As a side note this question is coming back so often in history, biology and artificial life. I guess wisdom suggests an answer: “in the long term: nothing”.
Turing tests
Turing tests have been nice tools to think about performance in artificial intelligence. Can a machine pass for a human? I am using “tests” as a plural, as they can have many flavors:
- For how long?
- At what task? E.g. chat, voice discussion, art generation
- With curation? Can a human curator pick the best answer from a limited set?
Curation is actually what today makes things looks a lot better that what they really are. We can still be thankful of the crowd to actually weed out the 50 - 90% garbage that is produced. But saying “I like this picture” is a task that we can agree is way simpler than making the picture.
Let me quote you “I, Robot”:
Spooner: “Can a robot write a symphony? Can a robot turn a canvas into a beautiful masterpiece”
Sonny: “Can you?”
The joke is on us. I can still not write a symphony, or decently paint or draw… But most of my tries at graphic designe are trumped by all the current generative models, Midjourney, Stable Diffusion and the likes are mind-blowing. Strangely enough before “I, Robot” was released, David Cope generated music through his EMI program. And it is amazing.
If our Turing test is “creating an art piece with curation”… those systems do pass the test. And if anything, such a test would demonstrate super human abilities, those systems are much faster than any human and they cover a range of skills (through different styles) that no human has, including experts.
The question is what is the boundary between what experts can and models can not achieve. For now.
Stochastic parrots
“Stochastic parrots” is a dismissive term that has been brought to my attention, perhaps even coined, through a paper from last year by Emily Bender et al. 2021 to discuss about text generative models such as BERT and GPT-3.
The idea behind this obscure jargon is that those models are learning what makes a sentence or a paragraph meaningful to us. It is in a sense a way of modeling a statistical distribution. That’s the “stochastic” part.
Once models have learnt this, you just run them with an input and a few random parameters, it generates new things. Those new things might feel novel for a human. Yet from the model standpoint they are just coming from the learnt distribution, that is just repeated in a different context, that’s the “parrot” part.
Is it really learning? In my understanding, yes.
Is it creativity though? It covers a lot of what we call as creativity.
What is left for humans
Van Gogh was a prolific painter, he produced about one painting every four day during ten years. What is considered of his contributions?

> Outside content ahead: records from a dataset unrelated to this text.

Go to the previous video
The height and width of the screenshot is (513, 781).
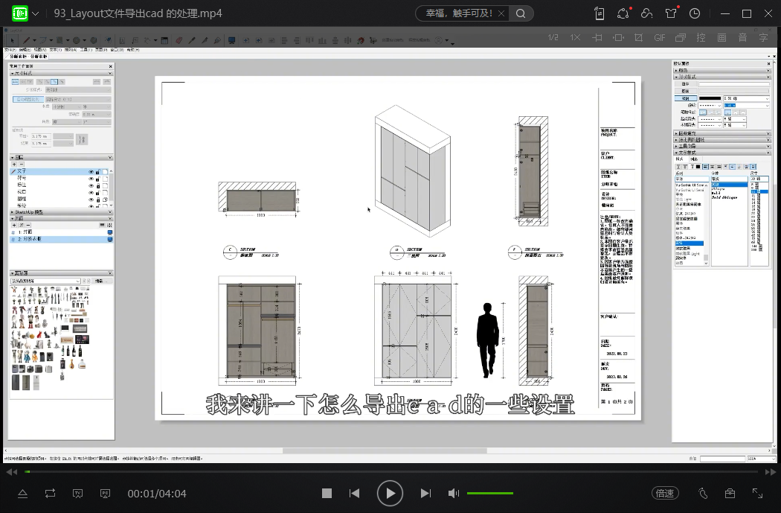click(355, 493)
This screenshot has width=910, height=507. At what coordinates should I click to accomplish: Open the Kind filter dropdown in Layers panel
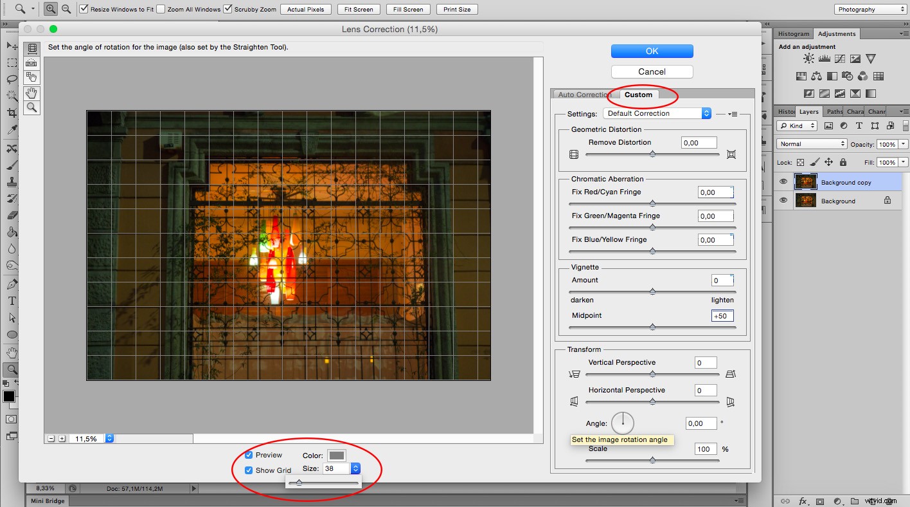click(796, 125)
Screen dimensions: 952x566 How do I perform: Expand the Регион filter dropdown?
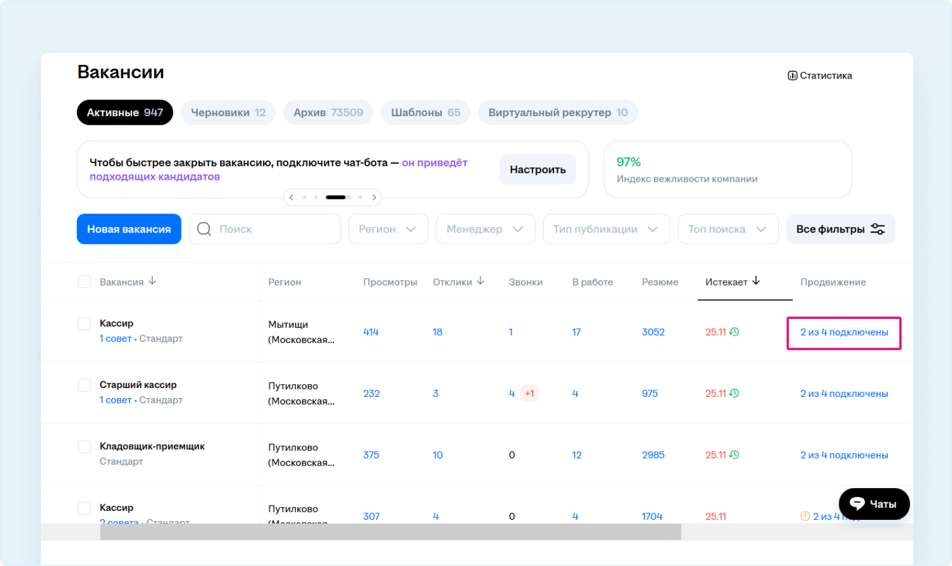click(388, 229)
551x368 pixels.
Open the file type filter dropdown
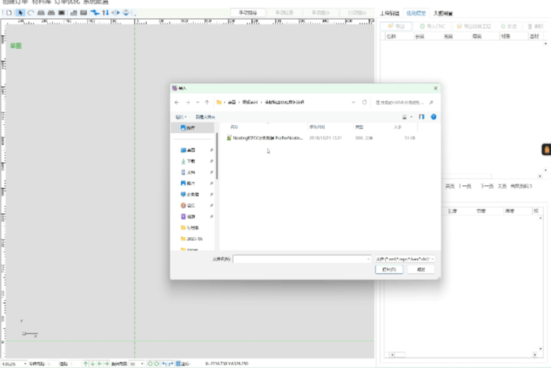tap(405, 259)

The paintings themselves? Style transfer models were already incredibly good at producing Van Gogh paintings. His style was particularly good for it, so the researchers showcased it a lot. Modern image generative models seem to produce better images as soon as you add “ArtStation” or “4k” or “dramatic” in your prompt. It has just learnt the meaningful difference between toddler drawings and mastery.

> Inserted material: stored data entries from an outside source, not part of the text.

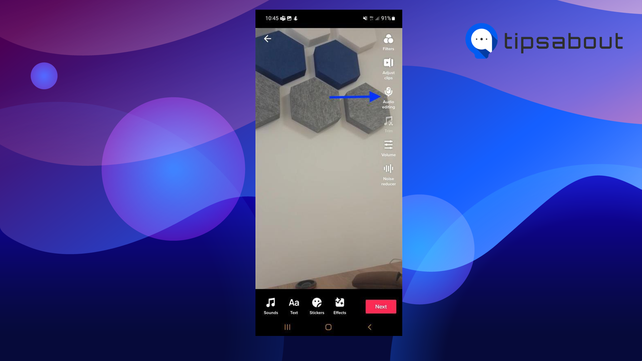Image resolution: width=642 pixels, height=361 pixels.
Task: Click the Next button
Action: click(381, 306)
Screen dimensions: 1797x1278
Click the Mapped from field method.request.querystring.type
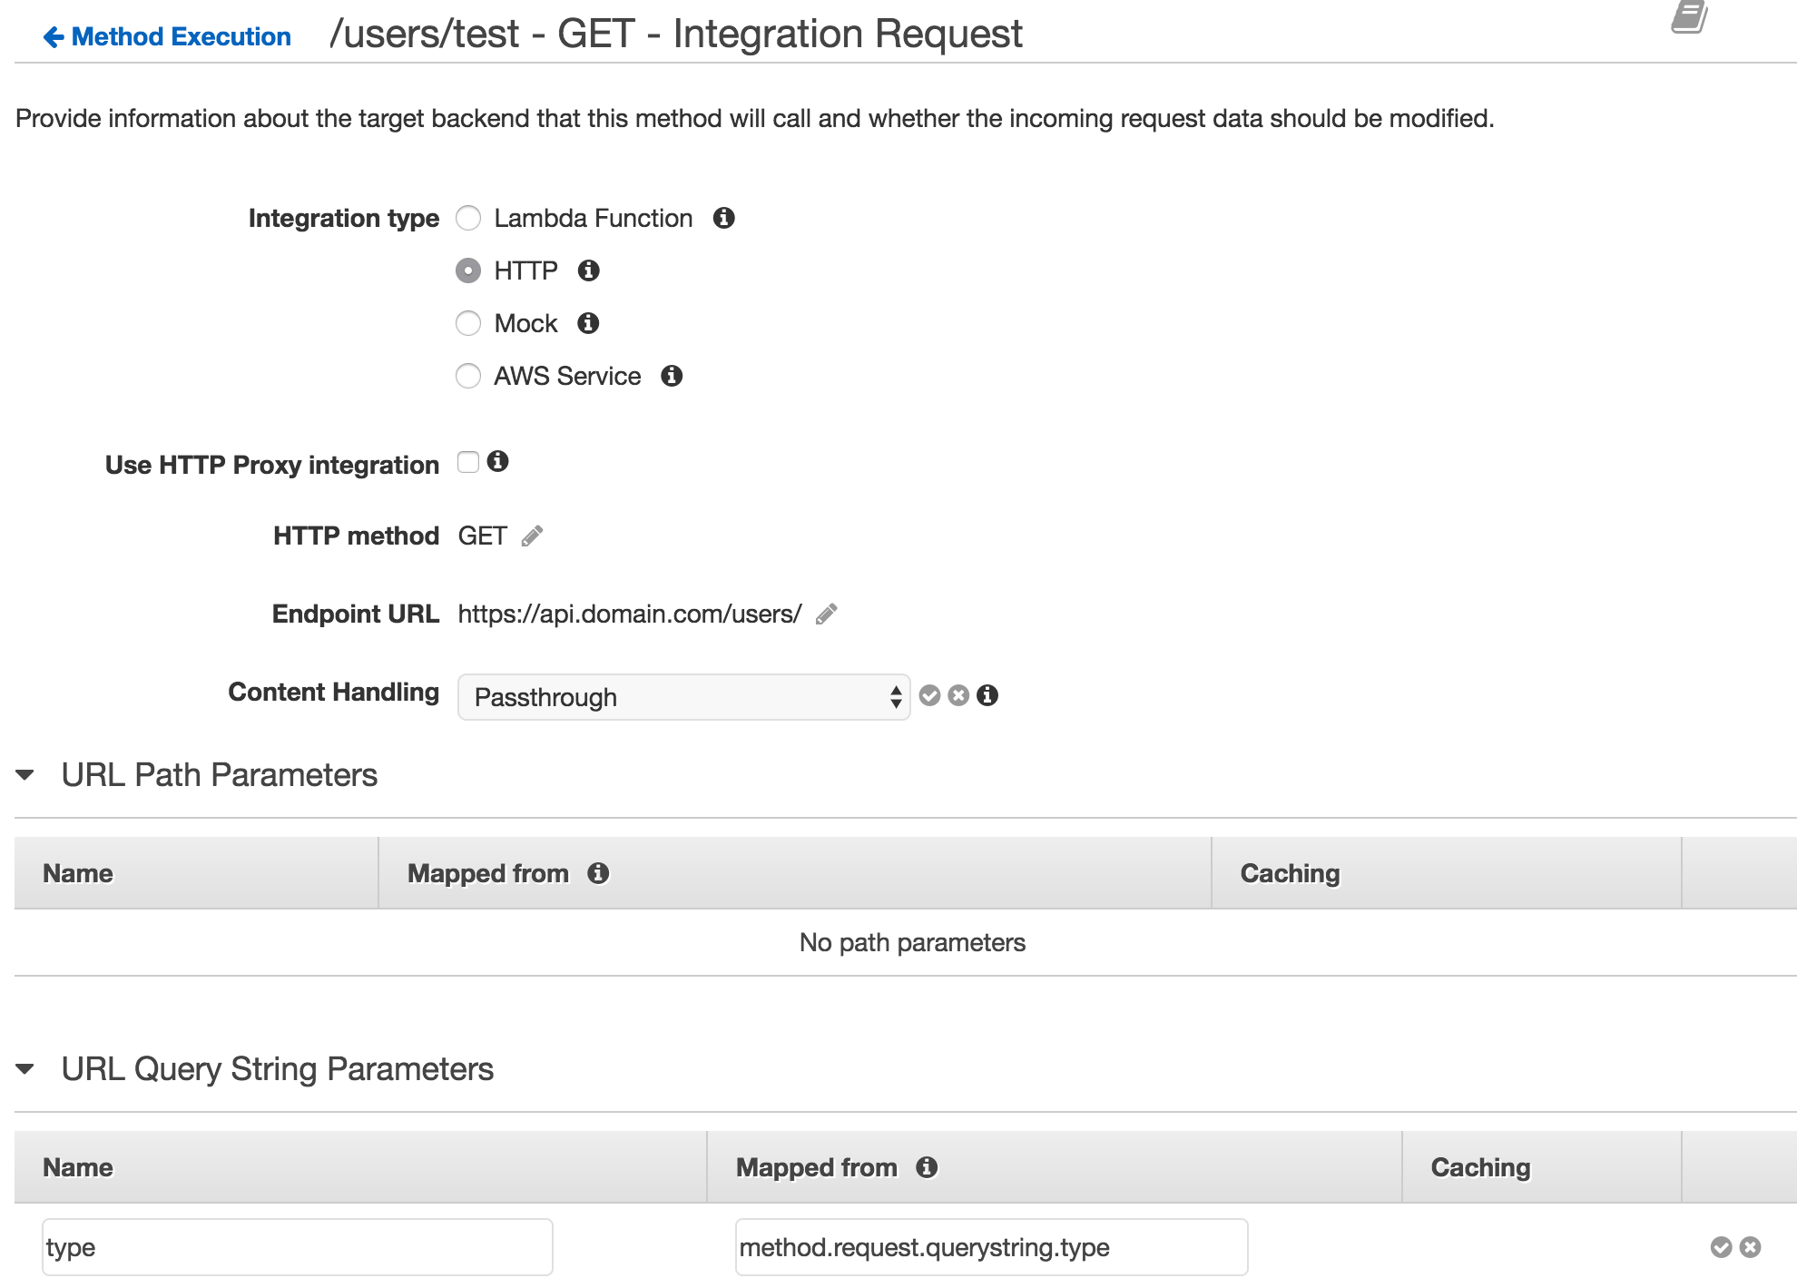(991, 1247)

And that, leads us to the point of this essay.
Style …
All the above mentioned models are wonders when it comes to recombining meaning and style. They have first a good definition of what a given style is and how it can be connected to a meaning (or an input). But they are not able to come up with a new style.
They will show you a vision of anything you want from a news event, to a medieval fantasy scene in Dali’s style, but they will not invent a new style that will be recognized as aesthetically pleasing by humanity like Dali’s was.

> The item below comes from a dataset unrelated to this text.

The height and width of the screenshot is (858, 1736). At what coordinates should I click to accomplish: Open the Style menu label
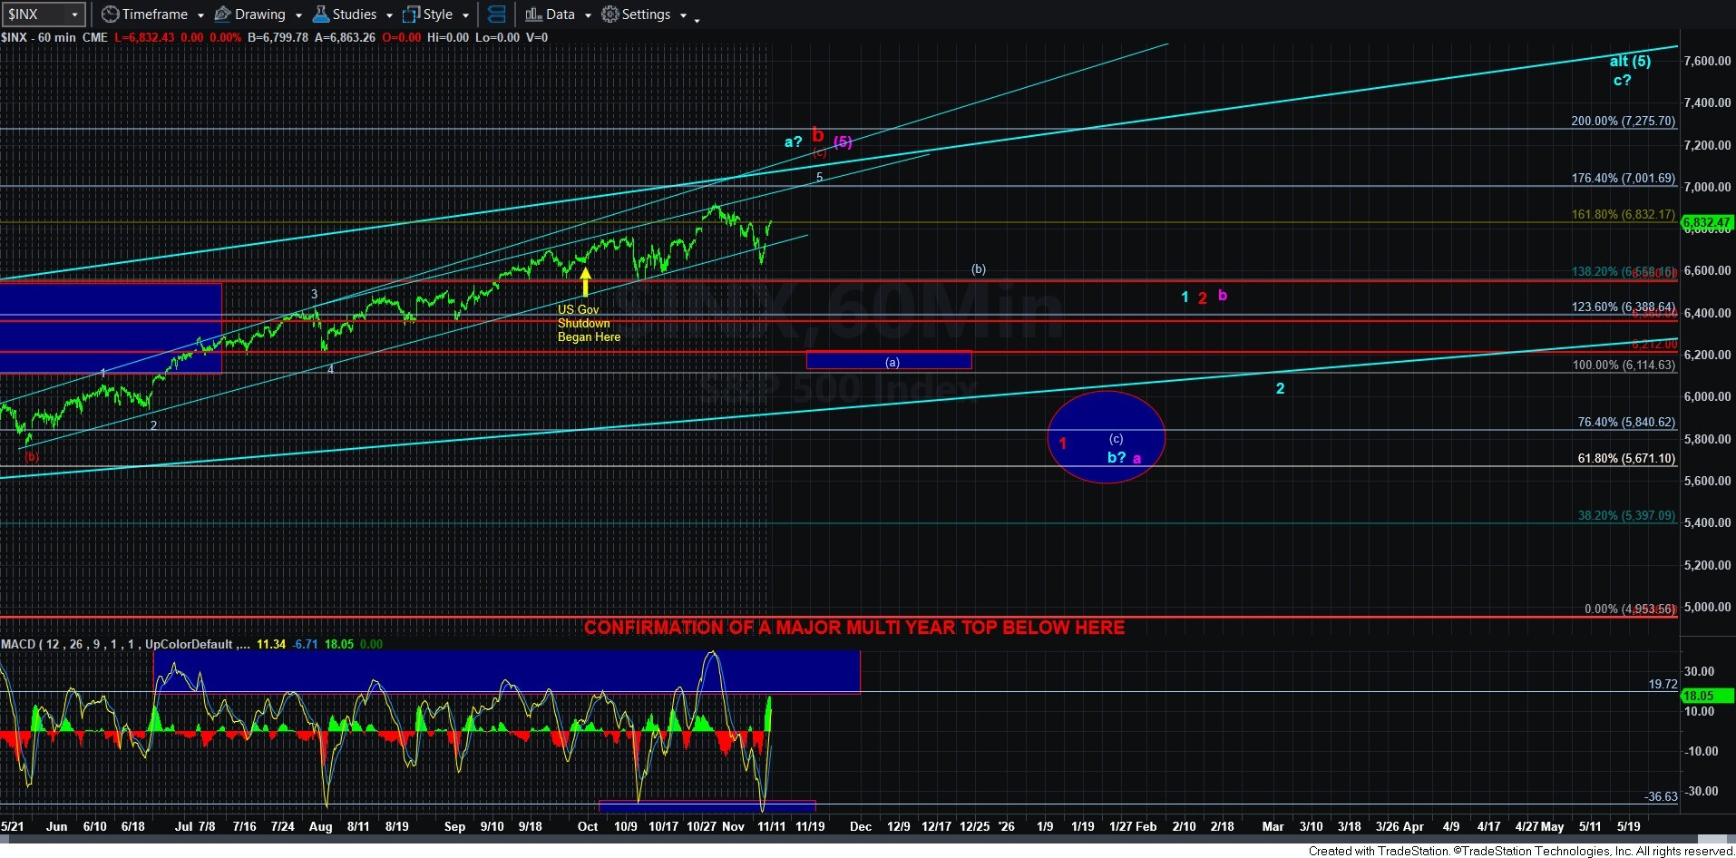click(x=438, y=15)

So to go back to my initial definition, the key in our updated version of the Turing test is to tweak the task, “generate a style recognized by a community of experts as both novel and valuable”.
That is a test perhaps only a handful humans can succeed on the planet for a specific domain. A feat that is only achieve by a handful in each generation.
Perceiving technology as magic does not help us at understanding it … yet I could not resist to integrate a personification created by Stable Diffusion as a header of this article. Sorry .
The glitches you can notice on the texture are man made though.